Traduit de l'américain 
Jean Rosenthal
Collection Folio chez Gallimard
1957
102 pages







Mon avis : 
Je crois que je n'aurais jamais lu cet écrivain, si ce petit livre au titre humoristique et un peu provocateur n'était pas tombé entre mes mains. Des deux nouvelles ou essais, j'ai préféré le premier où Henri Miller nous parle des livres...des auteurs qu'il a lu, qu'il aimerait lire...

"Qu'est ce qui rend un livre vivant ? ...Un livre vit grâce à la recommendation passsionnée qu'en fait un lecteur à un autre." 

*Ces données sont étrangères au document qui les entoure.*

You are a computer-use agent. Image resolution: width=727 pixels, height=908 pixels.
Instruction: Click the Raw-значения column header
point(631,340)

"Ils(les livres) se rangent dans 3 catégories : la première comprend tous ces livres qu'on a vraiment l'intention de lire un jour mais qu'on ne lira sans doute jamais ; dans la seconde, se trouvent ceux qu'on devrait, estime t-on, avoir lus et dont on lira sans doute quelques uns avant de mourir ; la troisième compte les livres dont on entend parler, à propos desquels on a lu quelque chose, mais qu'on est à peu près certain de ne jamais lire, parce que rien, apparemment, ne pourra jamais abattre le mur de préjugés dréssé autour d'eux."

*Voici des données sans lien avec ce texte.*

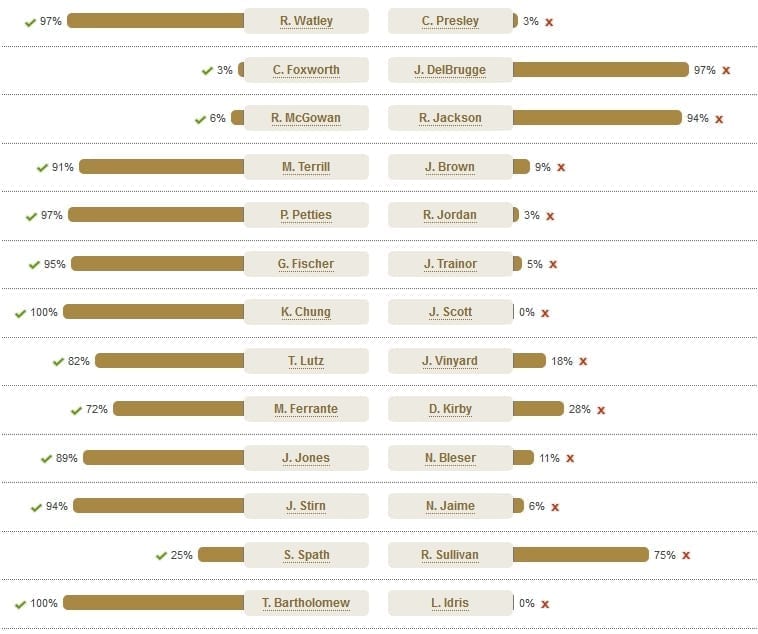
Task: Select the P. Petties name button
Action: pyautogui.click(x=306, y=215)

"N'avez vous jamais remarqué, après bien des expériences décevantes, que quand on recommande un livre à un ami, moins on en dit, mieux cela vaut."

Je vais suivre le conseil de cette dernière citation et terminer mon article, en espérant avoir titiller votre curiosité !
 

mercredi 27 janvier 2010

L'incroyable et triste histoire de la candide Erendira et de sa grand-mère diabolique


de Gabriel Garcia Marquez

Traduit de l'espagnol 
Claude Couffon
Les Cahiers Rouges chez Grasset
1972
154 pages






Mon avis :
7 nouvelles toutes aussi étranges, poétiques, cruelles, fantastiques, surnaturelles, les unes que les autres, dans les Caraïbes... et la mort toujours présente. Les titres de ces nouvelles sont déjà une histoire à eux seuls. Voyez :
- Un monsieur très vieux avec des ailes immenses : " ...si les ailes n'étaient pas l'élément fondamental pour différencier un épervier d'un aéroplane, elles l'étaient encore moins pour identifier les anges".
- La mer du temps perdu : une mer odorante et peuplée de légendes.
- Le noyé le plus beau du monde...qui fait rêver les femmes !
- Mort constante au-delà de l'amour
- Le dernier voyage du vaisseau fantôme ; prenez votre respiration pour la lire, il n'y a pas un seul point pendant 8 pages !
- Blacaman, le bon marchand de miracles
- L'incroyable et triste histoire d'Erendira et de sa grand-mère diabolique ; cette dernière nouvelle, la plus longue, a souvent fait l'objet de mises en scènes.
J'aime l'imagination poétique de cet auteur ; je pense que je lirai rapidement d'autres livres notamment deux qui ont eu beaucoup de succès "Cent ans de solitude" ou "Chronique d'une mort annoncée".


mardi 26 janvier 2010

Les heures souterraines


de Delphine de Vigan
Lattes
Août 2009
280 pages







Point de vue de l'éditeur ICI


Mon avis :
Delphine de Vigan nous raconte la solitude de la ville tentaculaire, la violence silencieuse (notamment le harcèlement moral dans l'entreprise que beaucoup ont subi ou subissent). Le lecteur est sous tension jusqu'à la dernière page. A la fin du roman, on aurait presque envie d'aller garder les chèvres dans le Larzac :o)
Mais les personnages sont attachants, et nous les comprenons si bien car peu ou prou, nous avons tous, comme eux, avancé dans la tourmente du quotidien.